Metal Alloy-SiC NW Composites
In principle, a number of metal precursors can be used as starting materials as long as they are soluble in CO2, and metals other than palladium and copper, or metal alloys can be coated on the SiO2 NWs to form nanocomposites. Furthermore, NWs suitable for the SCF fabrication process are not limited to SiO2. Such hydrogen reduction of metal precursors in supercritical CO2 may provide a general and clean process to modify NWs with metallic nanoparticles. Fig. 10 describes Cu-Pd alloy nanoparticles attached to SiC NWs through hydrogen reduction of a mixture of Cu(hfa)2 • xH2O (95%) and Pd(hfa)2 • xH2O (5%) in scCO2 at 80°C. Some aggregated balls of metals are also observed.
Fig. 10 Cu-Pd-SiC nanocomposites. (a) SEM image of Cu-Pd nanocrystals supported by SiC NWs, (b) EDS of the nanocomposites.
CONCLUSION
SCF approach is a novel and emerging technology to generate nanomaterials in small areas, high-aspect-ratio structures, complicated surfaces, and poorly wettable substrates with high uniformity, high homogeneity, and minimum environmental problems.
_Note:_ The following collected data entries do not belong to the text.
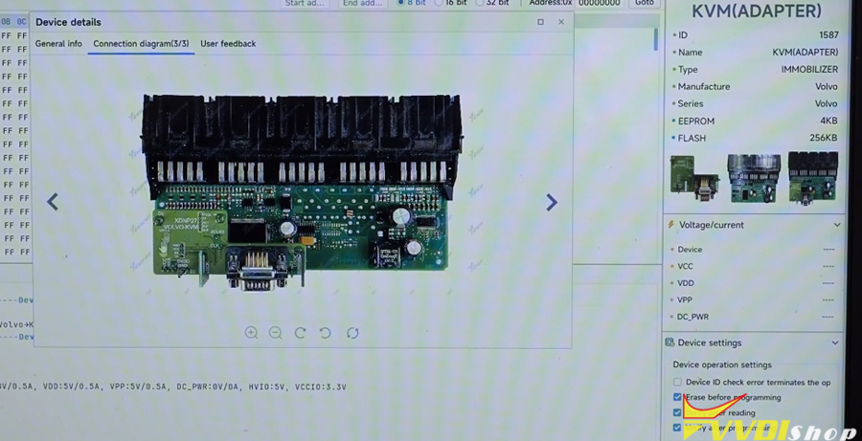Collapse the Voltage/current section
The image size is (862, 441).
point(837,225)
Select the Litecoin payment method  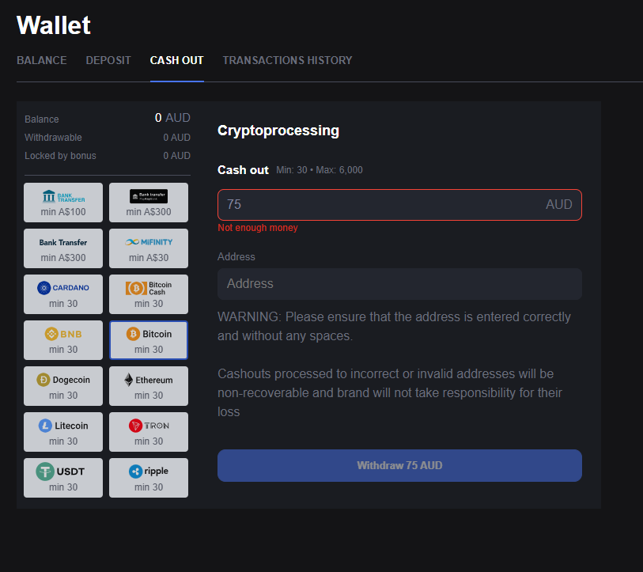point(63,432)
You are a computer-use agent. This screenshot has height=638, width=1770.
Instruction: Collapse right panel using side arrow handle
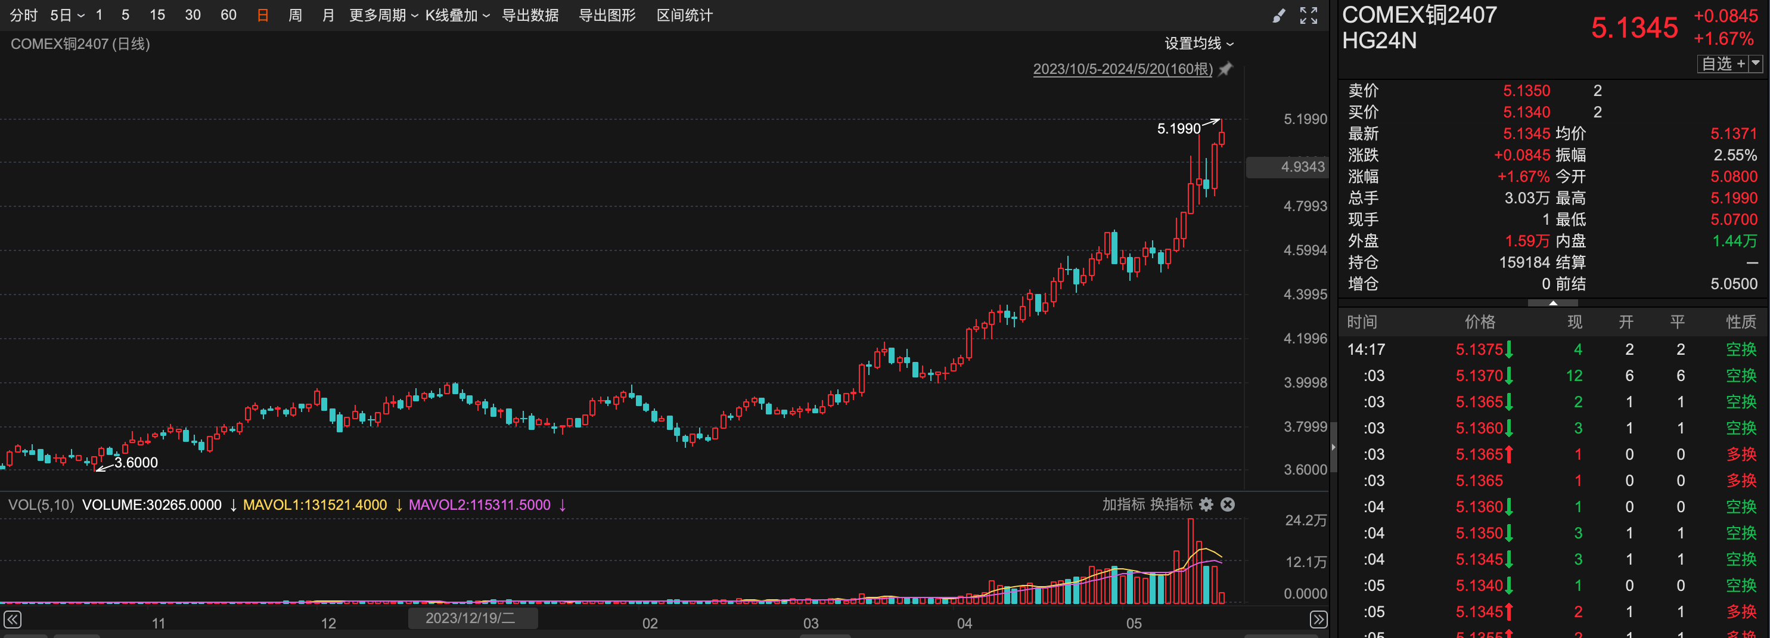pos(1333,447)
Through hydrogen reduction of metal-p-diketone complexes in supercritical CO2, a rapid, convenient, and environmentally benign approach has been developed to synthesize a variety of nanostructured materials: 1) metal (Pd, Ni, and Cu) NWs and nanorods sheathed within MWCNT templates; 2) nanoparticles of palladium, rhodium, and ruthenium decorated onto functionalized MWCNTs. These highly dispersed nanoparticles are expected to exhibit promising catalytic properties for a variety of chemical or electrochemical reactions; 3) Cu or Cu-Pd nanocrystals deposited onto SiO2 or SiC NWs. Different types of nanostructures were achieved, including nanocrystal-NW, spherical aggregation-NW, shell-NW composites, and ”mesoporous” metals supported by the framework of NWs.